My mother, Jan Hallett Weisblat, grew up in a house in which singing was part of daily life. Her mother, Clara, thought of becoming an opera singer. (Father Bruce called Clara “the little girl with the big voice”), and everyone in the family loved to gather around the piano and sing music from Stephen Foster to the current songs on “Your Hit Parade.”
I associate many songs with my mother, from silly ditties and radio jingles to dramatic operetta numbers. One song that always reminds me of her is “I Get Along Without You Very Well.”
The song was published late in 1938 by Hoagy Carmichael, a composer who knew his way around a meandering melody. Its full title is “I Get Along Without You Very Well (Except Sometimes).” The lyrics were based on a poem by a woman named Jane Brown; that poem was titled simply “Except Sometimes.”
Those lyrics are clever, wringing the singer’s (and the listener’s) heart through understatement. The singer says that he—my mother and I would prefer “she,” of course—is doing just fine, getting along very well without a departed lover. The important part of the song comes in the exceptions to this rule.
I get along without you very well. Of course I do.
Except when soft rains fall and drip through leaves, then I recall
The thrill of being sheltered in your arms. Of course I do.
But I get along without you very well.
The contrast between the exceptions and the statement of getting along give the song a gentle pathos.
“I Get Along Without You” became popular in 1939. In that year (or perhaps in 1940, I never heard the full story!) my little mother was dumped by one of her boyfriends, Dean Woodruff.
I never gathered that Dean was necessarily her favorite beau ever. Nevertheless, Jan was used to being the dumper, not the dumpee. And she was a huge ham; she performed frequently in amateur theatricals and liked to think of her life as a play.

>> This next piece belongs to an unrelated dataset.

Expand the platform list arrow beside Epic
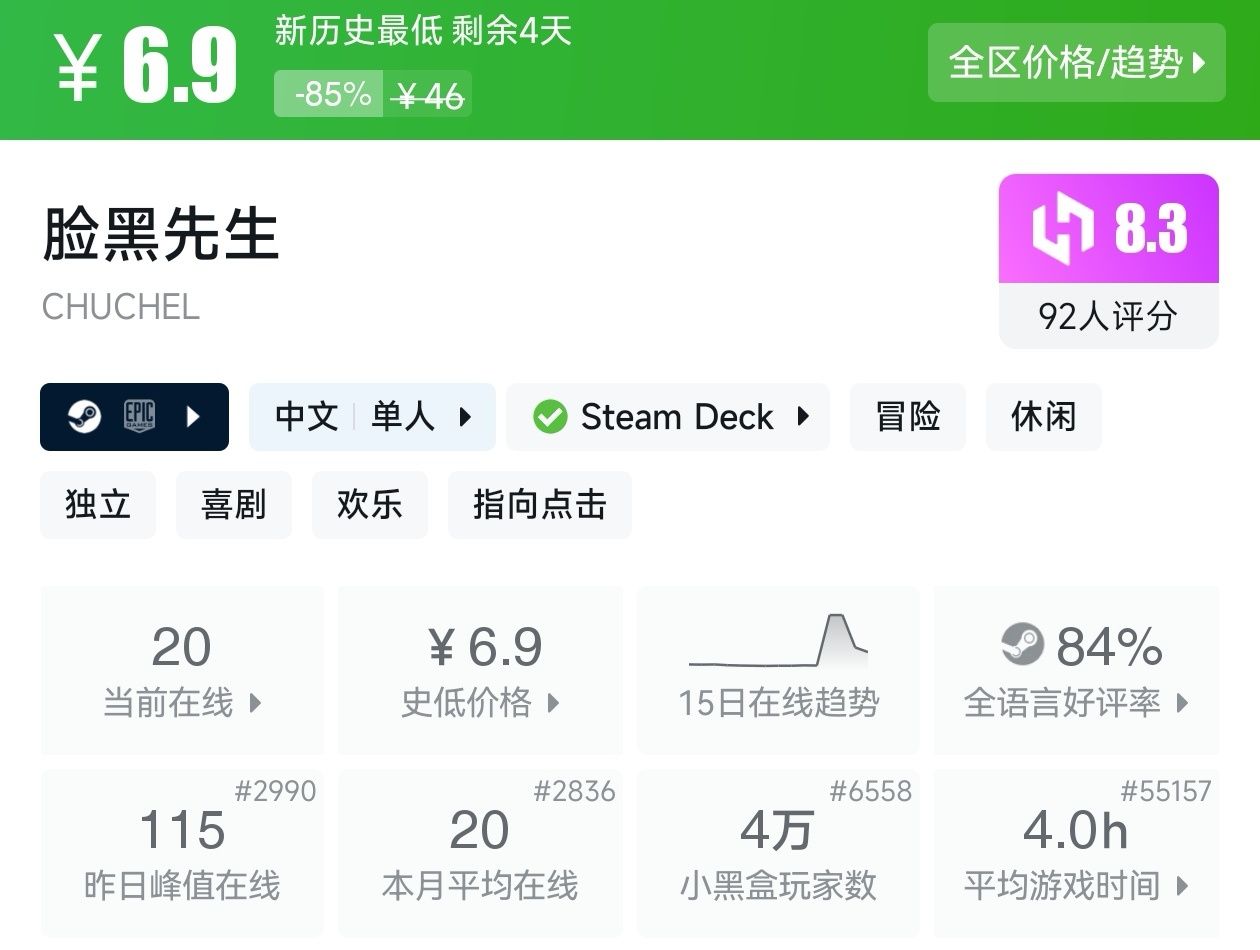 tap(194, 416)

After she received Dean’s “Dear Jill” letter, she always told me, she spent a month or so singing “I Get Along Without You Very Well” around the house. She would pose dramatically in the stairwell and sing a few lines. Sometimes for effect she changed the line “Of course I do” to “You bet I do.” It was sung with just a hint of bitterness.
By the time I came along, of course, Dean Woodruff was a distant memory, and my mother was enjoying life with my father. Nevertheless, she would pause from time to time to sing “I Get Along Without You Very Well.”

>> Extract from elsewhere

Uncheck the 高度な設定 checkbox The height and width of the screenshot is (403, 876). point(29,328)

When she performed it, she was a young girl again, living at her parents’ house before work and the war and life helped her grow up (although to tell you the truth she never completely grew up; she had a childlike qualities in 2011 when she died at 93!).
She could enjoy the pathos of the song without having to feel the pathos of her broken relationship with Dean. And she could share with me her love of music as an expressive form, as a way to unlock personal and cultural memory.
I sang it at her memorial party last summer. I took it just a bit higher than she ever did; she was an alto, and I’m a soprano. I tried to mimic her phrasing as much as possible, however. To tell you the truth, Hoagy Carmichael pretty much lays out the phrasing for the singer.
I find the song charming—lightly dramatic and whimsical yet heartfelt. Just like my mother. I get along without her very well … except sometimes.